• [YOUR TASK] All lines from the one with "This screenshot has height=447, width=558." through the last are to be given again exactly as they stand in the data below, and only those.

• [Stored data]
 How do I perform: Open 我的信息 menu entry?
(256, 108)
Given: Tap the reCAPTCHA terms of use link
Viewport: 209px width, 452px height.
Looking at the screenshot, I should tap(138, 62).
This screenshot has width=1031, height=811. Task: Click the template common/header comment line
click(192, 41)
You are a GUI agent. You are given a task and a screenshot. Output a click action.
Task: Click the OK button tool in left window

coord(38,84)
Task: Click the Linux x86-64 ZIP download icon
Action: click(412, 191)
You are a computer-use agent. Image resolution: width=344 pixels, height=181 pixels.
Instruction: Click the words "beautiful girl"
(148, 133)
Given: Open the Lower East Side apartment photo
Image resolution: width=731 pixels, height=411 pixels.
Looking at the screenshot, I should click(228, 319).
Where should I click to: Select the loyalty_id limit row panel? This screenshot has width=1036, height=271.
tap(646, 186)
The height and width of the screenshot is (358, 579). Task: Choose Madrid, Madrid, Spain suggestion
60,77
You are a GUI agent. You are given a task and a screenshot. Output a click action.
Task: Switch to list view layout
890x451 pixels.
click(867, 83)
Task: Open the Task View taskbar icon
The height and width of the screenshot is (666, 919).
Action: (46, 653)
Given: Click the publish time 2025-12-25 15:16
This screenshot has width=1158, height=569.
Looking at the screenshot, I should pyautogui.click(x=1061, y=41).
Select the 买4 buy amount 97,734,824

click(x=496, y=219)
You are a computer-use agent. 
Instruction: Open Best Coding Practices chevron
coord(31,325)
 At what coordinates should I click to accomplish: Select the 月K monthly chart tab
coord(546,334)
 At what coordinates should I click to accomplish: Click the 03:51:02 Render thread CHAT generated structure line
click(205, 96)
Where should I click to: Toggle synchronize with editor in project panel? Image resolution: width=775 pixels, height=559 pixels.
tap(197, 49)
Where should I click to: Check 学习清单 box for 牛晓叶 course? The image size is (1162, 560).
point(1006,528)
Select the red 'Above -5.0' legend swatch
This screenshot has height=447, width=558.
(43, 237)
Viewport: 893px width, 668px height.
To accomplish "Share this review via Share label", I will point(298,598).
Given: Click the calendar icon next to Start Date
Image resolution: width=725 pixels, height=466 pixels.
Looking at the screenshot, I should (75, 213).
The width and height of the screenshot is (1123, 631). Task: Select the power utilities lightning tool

• [FINISHED TASK]
This screenshot has height=447, width=558.
(43, 237)
Viewport: 893px width, 668px height.
To accomplish "Share this review via Share label", I will point(298,598).
Given: Click the calendar icon next to Start Date
Image resolution: width=725 pixels, height=466 pixels.
Looking at the screenshot, I should (75, 213).
The width and height of the screenshot is (1123, 631). Task: Select the power utilities lightning tool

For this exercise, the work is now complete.